## [Instructions to follow]
Extract each line of the records below that contains the word "will".
---------- Material for the task
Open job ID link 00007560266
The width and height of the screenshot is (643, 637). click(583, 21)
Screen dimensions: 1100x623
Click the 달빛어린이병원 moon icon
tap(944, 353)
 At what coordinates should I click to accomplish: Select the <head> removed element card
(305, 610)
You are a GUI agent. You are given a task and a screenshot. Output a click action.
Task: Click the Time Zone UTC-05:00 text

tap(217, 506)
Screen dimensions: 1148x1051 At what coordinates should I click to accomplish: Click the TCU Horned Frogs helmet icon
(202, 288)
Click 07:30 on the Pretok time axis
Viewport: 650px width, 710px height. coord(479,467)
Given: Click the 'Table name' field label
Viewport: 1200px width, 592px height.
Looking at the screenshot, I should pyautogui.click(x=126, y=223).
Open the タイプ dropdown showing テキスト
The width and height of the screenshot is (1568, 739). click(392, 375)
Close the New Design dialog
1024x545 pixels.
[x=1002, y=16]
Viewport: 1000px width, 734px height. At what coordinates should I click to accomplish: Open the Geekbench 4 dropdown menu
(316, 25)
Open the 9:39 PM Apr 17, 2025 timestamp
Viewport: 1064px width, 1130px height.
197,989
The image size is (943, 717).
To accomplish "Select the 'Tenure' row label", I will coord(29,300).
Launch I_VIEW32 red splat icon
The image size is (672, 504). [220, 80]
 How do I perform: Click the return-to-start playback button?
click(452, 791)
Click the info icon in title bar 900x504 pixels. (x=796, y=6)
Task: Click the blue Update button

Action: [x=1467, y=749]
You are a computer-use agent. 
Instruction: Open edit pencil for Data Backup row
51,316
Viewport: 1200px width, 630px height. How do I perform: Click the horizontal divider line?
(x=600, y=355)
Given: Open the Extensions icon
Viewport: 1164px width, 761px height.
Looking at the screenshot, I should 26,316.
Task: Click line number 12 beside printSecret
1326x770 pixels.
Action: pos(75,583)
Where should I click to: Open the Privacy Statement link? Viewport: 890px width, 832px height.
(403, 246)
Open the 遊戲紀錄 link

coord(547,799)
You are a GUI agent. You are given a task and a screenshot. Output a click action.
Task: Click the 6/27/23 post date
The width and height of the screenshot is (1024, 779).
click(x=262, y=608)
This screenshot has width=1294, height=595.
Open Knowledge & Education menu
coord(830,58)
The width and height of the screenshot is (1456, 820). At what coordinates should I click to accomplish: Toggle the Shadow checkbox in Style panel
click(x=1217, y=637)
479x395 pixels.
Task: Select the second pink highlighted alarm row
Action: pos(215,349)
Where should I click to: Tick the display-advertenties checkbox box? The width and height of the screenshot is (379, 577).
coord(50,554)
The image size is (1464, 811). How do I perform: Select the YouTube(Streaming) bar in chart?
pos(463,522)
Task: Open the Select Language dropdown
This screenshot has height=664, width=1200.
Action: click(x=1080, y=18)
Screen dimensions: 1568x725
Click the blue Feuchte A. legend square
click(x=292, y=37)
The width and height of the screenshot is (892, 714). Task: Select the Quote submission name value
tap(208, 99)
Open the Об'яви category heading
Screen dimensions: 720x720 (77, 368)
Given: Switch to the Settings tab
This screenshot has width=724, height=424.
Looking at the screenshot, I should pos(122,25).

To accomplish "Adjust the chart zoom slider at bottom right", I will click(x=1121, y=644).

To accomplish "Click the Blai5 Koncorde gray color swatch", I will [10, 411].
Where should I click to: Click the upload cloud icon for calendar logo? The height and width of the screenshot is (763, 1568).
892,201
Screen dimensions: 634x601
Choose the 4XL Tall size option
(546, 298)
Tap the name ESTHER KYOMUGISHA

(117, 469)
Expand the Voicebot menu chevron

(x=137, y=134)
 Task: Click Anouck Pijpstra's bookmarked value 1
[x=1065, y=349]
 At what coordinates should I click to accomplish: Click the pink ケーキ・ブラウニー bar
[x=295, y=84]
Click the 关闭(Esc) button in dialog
--------------------
## [Task solution]
To accomplish "Select the 'Tenure' row label", I will coord(29,300).
To accomplish "Adjust the chart zoom slider at bottom right", I will click(x=1121, y=644).
To accomplish "Click the Blai5 Koncorde gray color swatch", I will [10, 411].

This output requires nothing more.